= Charles Hoare (priest) =

Charles James Hoare (14 July 1781 in London – 15 January 1865 in Godstone) was an evangelical Church of England clergyman, archdeacon of Surrey.

==Life==
Charles James Hoare was third son of the banker Henry Hoare (1750–1828), a partner in Hoare's Bank and one of the founders of the Church Missionary Society; his mother was Lydia Henrietta (d. 19 July 1816), daughter and coheiress of Isaac Malortie of Hanover and London, merchant.

Hoare was educated under the Rev. John Simons of St Paul's Cray, Kent, and at St John's College, Cambridge, where he was admitted a Pensioner on 7 May 1799. Here among his friends were Henry Martyn, the brothers Charles and Robert Grant, Archdeacon Thomas Dealtry, and J. W. Cunningham. In 1803 he passed as second wrangler, second Smith's prizeman, and second classical medallist, graduated B.A. in the same year and M.A. in 1806, and was Seatonian prizeman in 1807. On 24 March 1806 he was chosen Lady Margaret fellow of his college, and was ordained in 1804 as curate to Dr. Thomas Rennell, dean of Winchester and vicar of Alton, Hampshire. In 1807 he was appointed vicar of Blandford Forum, Dorsetshire, where he won numerous friends. He removed to the family living of Godstone, near Reigate, Surrey, in March 1821, which he held for the remainder of his life. In 1829 he became rural dean of South-east Ewell, on 10 Nov. in the same year Archdeacon of Winchester, and on 2 Dec. 1831 a canon residentiary of Winchester Cathedral.

He interested himself in the defence of the Irish church, the maintenance of cathedral establishments in their integrity, and the cause of education. He was a great supporter of religious societies, and held a yearly missionary gathering at Godstone vicarage. On 14 Nov. 1847 he was transferred to the archdeaconry of Surrey. He chiefly directed his energies to providing further church accommodation for the populous districts on the south side of London. Among his more intimate acquaintances were Hannah More, Wilberforce, the Thorntons, Venn, Macaulay, and Simeon. He resigned his archdeaconry in 1860. He died at Godstone vicarage on 15 January 1865, and was buried in a vault in the churchyard on 21 January.
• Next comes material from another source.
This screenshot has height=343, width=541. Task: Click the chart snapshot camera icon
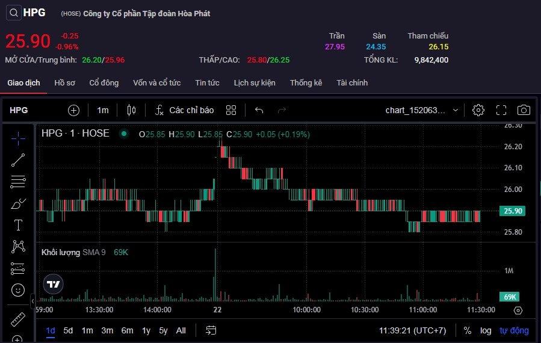(524, 110)
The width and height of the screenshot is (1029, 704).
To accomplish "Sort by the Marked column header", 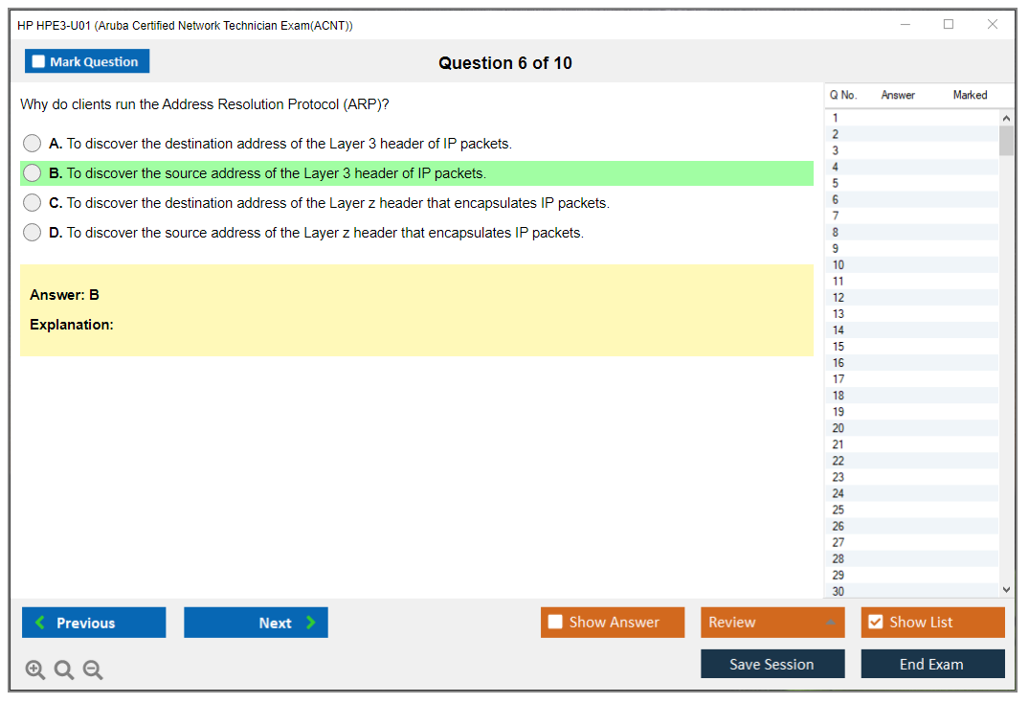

He married, on 4 July 1811, Jane Isabella, only daughter of Richard Holden of Moorgate, Yorkshire. She died on 15 Nov. 1874, having had seven children.

==Works==
- The Shipwreck of St. Paul. A Seatonian Prize Poem, 1808; another edition 1860.
- Thoughts suited to the Present Crisis, in three Sermons preached for National Schools, 1820.
- Sermons on the Christian Character, with Occasional Discourses, 1821.
- The Course of Divine Judgments, eight Lectures on the Impending Pestilence, 1832.
- The Prebendary or Cathedral Establishments, Ancient and Modern, 1837, 1838, 2 parts.
- Remains of C. J. Paterson, ed. by C. J. Hoare, 1838.
- A Letter to the Bishop of London on the Cathedral Question, 1840.
- The Holy Scriptures, their Nature, Authority, and Use, 1845; second ed. 1857.
- Baptism, or the Ministration of Public Baptism of Infants scripturally illustrated, 1848.
- Church Rates, the Question of the Day, considered, 1856.